▸ BRIEF: Take the listing below and print exactly the lines starting at the line containing "Instruction: Refresh the" and ending at the line containing "Given: Select the", both ends included, and no others.

◇ ◇ ◇ ◇ ◇

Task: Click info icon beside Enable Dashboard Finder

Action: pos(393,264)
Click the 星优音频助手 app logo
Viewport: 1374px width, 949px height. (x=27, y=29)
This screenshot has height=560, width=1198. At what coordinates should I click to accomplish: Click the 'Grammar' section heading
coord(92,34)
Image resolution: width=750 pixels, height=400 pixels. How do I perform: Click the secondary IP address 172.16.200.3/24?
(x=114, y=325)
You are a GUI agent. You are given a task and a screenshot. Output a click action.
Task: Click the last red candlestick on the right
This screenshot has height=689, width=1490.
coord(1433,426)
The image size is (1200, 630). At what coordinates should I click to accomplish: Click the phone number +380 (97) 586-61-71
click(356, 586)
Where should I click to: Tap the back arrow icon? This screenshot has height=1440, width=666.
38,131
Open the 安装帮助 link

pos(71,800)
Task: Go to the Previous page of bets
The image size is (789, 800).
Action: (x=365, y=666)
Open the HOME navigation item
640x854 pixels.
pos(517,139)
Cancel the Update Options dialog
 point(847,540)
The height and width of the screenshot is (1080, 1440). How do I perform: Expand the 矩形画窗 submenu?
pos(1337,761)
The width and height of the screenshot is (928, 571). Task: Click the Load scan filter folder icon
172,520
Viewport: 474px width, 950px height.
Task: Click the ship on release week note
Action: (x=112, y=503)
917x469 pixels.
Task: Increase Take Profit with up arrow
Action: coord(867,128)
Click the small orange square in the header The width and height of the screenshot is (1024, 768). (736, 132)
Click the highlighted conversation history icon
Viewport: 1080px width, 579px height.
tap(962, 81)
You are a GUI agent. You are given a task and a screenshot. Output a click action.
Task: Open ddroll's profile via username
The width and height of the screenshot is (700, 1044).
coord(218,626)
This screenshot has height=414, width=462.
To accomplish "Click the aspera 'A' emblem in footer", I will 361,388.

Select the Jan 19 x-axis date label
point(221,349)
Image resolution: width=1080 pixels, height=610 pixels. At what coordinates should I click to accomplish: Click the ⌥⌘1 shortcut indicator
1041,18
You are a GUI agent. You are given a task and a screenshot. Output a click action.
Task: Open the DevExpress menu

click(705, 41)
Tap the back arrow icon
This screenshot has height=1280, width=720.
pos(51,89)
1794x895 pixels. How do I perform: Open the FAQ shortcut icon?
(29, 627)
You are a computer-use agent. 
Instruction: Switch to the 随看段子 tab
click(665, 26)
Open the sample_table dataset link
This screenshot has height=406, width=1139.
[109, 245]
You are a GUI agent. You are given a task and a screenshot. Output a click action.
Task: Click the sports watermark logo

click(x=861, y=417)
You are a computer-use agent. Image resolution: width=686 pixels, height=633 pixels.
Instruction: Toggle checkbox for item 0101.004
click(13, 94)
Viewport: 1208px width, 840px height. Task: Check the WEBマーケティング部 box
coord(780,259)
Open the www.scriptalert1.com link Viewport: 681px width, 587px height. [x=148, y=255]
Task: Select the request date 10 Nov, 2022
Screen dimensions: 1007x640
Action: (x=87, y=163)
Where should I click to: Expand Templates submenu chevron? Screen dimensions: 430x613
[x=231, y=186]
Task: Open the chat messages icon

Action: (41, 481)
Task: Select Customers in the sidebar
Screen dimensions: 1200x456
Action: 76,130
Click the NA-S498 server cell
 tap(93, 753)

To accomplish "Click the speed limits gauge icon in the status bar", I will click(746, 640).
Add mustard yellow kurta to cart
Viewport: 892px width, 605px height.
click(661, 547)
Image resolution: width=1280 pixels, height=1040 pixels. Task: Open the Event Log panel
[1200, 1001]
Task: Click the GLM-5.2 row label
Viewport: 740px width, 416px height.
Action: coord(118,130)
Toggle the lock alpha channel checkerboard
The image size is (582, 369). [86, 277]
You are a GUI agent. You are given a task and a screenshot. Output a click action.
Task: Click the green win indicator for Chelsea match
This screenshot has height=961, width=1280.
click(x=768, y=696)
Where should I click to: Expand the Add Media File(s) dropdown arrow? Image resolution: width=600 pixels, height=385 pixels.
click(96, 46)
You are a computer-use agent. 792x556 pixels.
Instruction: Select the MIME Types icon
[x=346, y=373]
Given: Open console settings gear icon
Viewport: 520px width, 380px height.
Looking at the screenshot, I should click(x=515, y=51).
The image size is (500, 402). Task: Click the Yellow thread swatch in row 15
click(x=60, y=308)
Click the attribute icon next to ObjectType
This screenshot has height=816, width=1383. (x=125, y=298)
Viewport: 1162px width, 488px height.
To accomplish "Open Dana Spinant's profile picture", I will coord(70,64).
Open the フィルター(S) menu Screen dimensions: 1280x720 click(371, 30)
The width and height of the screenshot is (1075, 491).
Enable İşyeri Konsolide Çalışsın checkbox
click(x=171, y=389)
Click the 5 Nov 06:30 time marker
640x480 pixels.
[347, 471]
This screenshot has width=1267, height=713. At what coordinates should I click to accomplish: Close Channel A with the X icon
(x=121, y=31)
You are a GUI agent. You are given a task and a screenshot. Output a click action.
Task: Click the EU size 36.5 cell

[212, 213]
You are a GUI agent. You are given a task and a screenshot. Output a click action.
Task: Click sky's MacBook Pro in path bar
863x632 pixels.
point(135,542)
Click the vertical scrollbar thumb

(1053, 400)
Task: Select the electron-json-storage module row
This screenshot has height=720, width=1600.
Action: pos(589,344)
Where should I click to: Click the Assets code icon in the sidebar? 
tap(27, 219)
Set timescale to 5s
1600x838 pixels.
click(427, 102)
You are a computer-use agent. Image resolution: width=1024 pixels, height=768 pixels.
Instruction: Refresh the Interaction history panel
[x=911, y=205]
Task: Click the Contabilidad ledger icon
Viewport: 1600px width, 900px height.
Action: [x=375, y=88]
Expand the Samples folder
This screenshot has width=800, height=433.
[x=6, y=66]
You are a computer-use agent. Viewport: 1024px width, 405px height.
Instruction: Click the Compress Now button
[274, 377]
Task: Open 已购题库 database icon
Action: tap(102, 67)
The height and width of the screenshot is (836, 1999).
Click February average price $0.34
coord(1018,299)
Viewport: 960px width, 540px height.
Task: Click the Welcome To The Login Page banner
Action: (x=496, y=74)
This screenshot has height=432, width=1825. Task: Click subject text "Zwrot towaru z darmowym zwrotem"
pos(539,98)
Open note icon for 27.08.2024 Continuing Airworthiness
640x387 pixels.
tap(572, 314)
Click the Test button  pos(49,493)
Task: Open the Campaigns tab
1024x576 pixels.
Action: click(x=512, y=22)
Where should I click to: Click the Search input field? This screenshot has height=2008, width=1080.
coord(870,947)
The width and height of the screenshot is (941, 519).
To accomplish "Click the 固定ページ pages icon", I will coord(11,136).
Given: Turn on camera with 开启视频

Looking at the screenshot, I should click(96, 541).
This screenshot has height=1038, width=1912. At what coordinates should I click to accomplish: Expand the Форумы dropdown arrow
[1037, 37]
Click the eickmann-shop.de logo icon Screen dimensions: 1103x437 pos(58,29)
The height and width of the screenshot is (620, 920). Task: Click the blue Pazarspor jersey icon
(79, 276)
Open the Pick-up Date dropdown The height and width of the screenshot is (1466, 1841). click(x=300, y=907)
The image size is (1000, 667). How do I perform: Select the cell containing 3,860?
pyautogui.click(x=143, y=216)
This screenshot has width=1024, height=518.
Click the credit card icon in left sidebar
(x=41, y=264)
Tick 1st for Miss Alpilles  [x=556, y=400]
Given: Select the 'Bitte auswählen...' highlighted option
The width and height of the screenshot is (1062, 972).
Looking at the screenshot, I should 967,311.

◇ ◇ ◇ ◇ ◇

▸ ANSWER BOX:
Instruction: Refresh the Interaction history panel
[x=911, y=205]
Task: Click the Contabilidad ledger icon
Viewport: 1600px width, 900px height.
Action: [x=375, y=88]
Expand the Samples folder
This screenshot has width=800, height=433.
[x=6, y=66]
You are a computer-use agent. Viewport: 1024px width, 405px height.
Instruction: Click the Compress Now button
[274, 377]
Task: Open 已购题库 database icon
Action: tap(102, 67)
The height and width of the screenshot is (836, 1999).
Click February average price $0.34
coord(1018,299)
Viewport: 960px width, 540px height.
Task: Click the Welcome To The Login Page banner
Action: (x=496, y=74)
This screenshot has height=432, width=1825. Task: Click subject text "Zwrot towaru z darmowym zwrotem"
pos(539,98)
Open note icon for 27.08.2024 Continuing Airworthiness
640x387 pixels.
tap(572, 314)
Click the Test button  pos(49,493)
Task: Open the Campaigns tab
1024x576 pixels.
Action: click(x=512, y=22)
Where should I click to: Click the Search input field? This screenshot has height=2008, width=1080.
coord(870,947)
The width and height of the screenshot is (941, 519).
To accomplish "Click the 固定ページ pages icon", I will coord(11,136).
Given: Turn on camera with 开启视频

Looking at the screenshot, I should click(96, 541).
This screenshot has height=1038, width=1912. At what coordinates should I click to accomplish: Expand the Форумы dropdown arrow
[1037, 37]
Click the eickmann-shop.de logo icon Screen dimensions: 1103x437 pos(58,29)
The height and width of the screenshot is (620, 920). Task: Click the blue Pazarspor jersey icon
(79, 276)
Open the Pick-up Date dropdown The height and width of the screenshot is (1466, 1841). click(x=300, y=907)
The image size is (1000, 667). How do I perform: Select the cell containing 3,860?
pyautogui.click(x=143, y=216)
This screenshot has width=1024, height=518.
Click the credit card icon in left sidebar
(x=41, y=264)
Tick 1st for Miss Alpilles  [x=556, y=400]
Given: Select the 'Bitte auswählen...' highlighted option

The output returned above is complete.